Increased prevalence of antibiotic-resistant E. coli in gulls sampled in Southcentral Alaska is associated with urban environments.

BACKGROUND: Antibiotic-resistant bacteria pose challenges to healthcare delivery systems globally; however, limited information is available regarding the prevalence and spread of such bacteria in the environment. The aim of this study was to compare the prevalence of antibiotic-resistant bacteria in large-bodied gulls (Larus spp.) at urban and remote locations in Southcentral Alaska to gain inference into the association between antibiotic resistance in wildlife and anthropogenically influenced habitats.
METHODS: Escherichia coli was cultured (n=115 isolates) from fecal samples of gulls (n=160) collected from a remote location, Middleton Island, and a more urban setting on the Kenai Peninsula.
RESULTS: Screening of E. coli from fecal samples collected from glaucous-winged gulls (Larus glaucescens) at Middleton Island revealed 8% of isolates were resistant to one or more antibiotics and 2% of the isolates were resistant to three or more antibiotics. In contrast, 55% of E. coli isolates derived from fecal samples collected from large-bodied gulls (i.e. glaucous, herring [Larus argentatus], and potentially hybrid gulls) on the Kenai Peninsula were resistant to one or more antibiotics and 22% were resistant to three or more antibiotics. In addition, total of 16% of the gull samples from locations on the Kenai Peninsula harbored extended-spectrum cephalosporin-resistant E. coli isolates (extended-spectrum beta-lactamases [ESBL] and plasmid-encoded AmpC [pAmpC]), in contrast to Middleton Island where no ESBL- or pAmpC-producing isolates were detected.
CONCLUSION: Our findings indicate that increased prevalence of antibiotic resistance is associated with urban environments in Southcentral Alaska and presumably influenced by anthropogenic impacts. Further investigation is warranted to assess how migratory birds may maintain and spread antimicrobial-resistant bacteria of relevance to human and animal health.

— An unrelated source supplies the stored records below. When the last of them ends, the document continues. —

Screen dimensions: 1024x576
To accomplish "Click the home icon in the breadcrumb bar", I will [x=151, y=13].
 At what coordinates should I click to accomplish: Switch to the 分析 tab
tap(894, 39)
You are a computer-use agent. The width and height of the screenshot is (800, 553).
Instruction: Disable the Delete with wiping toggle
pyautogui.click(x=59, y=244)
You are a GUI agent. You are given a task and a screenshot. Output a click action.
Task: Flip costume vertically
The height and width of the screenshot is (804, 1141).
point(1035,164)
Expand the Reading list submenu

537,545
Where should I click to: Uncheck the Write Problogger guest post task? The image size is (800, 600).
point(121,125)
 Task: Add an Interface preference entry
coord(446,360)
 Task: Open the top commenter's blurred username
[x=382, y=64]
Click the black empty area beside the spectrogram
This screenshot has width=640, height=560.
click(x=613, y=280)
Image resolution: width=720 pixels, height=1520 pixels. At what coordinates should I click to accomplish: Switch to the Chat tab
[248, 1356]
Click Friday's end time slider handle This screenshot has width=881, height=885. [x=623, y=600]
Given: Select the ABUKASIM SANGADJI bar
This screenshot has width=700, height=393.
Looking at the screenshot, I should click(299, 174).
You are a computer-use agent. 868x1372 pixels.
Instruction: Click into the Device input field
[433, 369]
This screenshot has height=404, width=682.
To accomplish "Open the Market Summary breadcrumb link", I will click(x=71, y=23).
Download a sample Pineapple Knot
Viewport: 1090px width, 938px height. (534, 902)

Antibiotic-resistant bacteria are becoming increasingly problematic for healthcare systems globally (1). Increased use of antibiotics in human and veterinary medicine, as well as food production systems, has resulted in the alteration of bacterial ecosystem dynamics and selection for resistance (2). Antibiotic compounds and biocides in the environment as a consequence of anthropogenic activities are increasingly under scrutiny as playing an important role in the emergence of antibiotic resistance (3). The amount of Escherichia coli in wild animals, relative abundance of integrons, and level of antibiotic resistance in the natural environment have all been correlated with proximity to human activity (3–6). However, even in places with relatively low human population density, antibiotic resistance has been identified (7). It has therefore been suggested that migrating birds could play a role in the dispersal of antibiotic-resistant bacteria in the environment (8, 9).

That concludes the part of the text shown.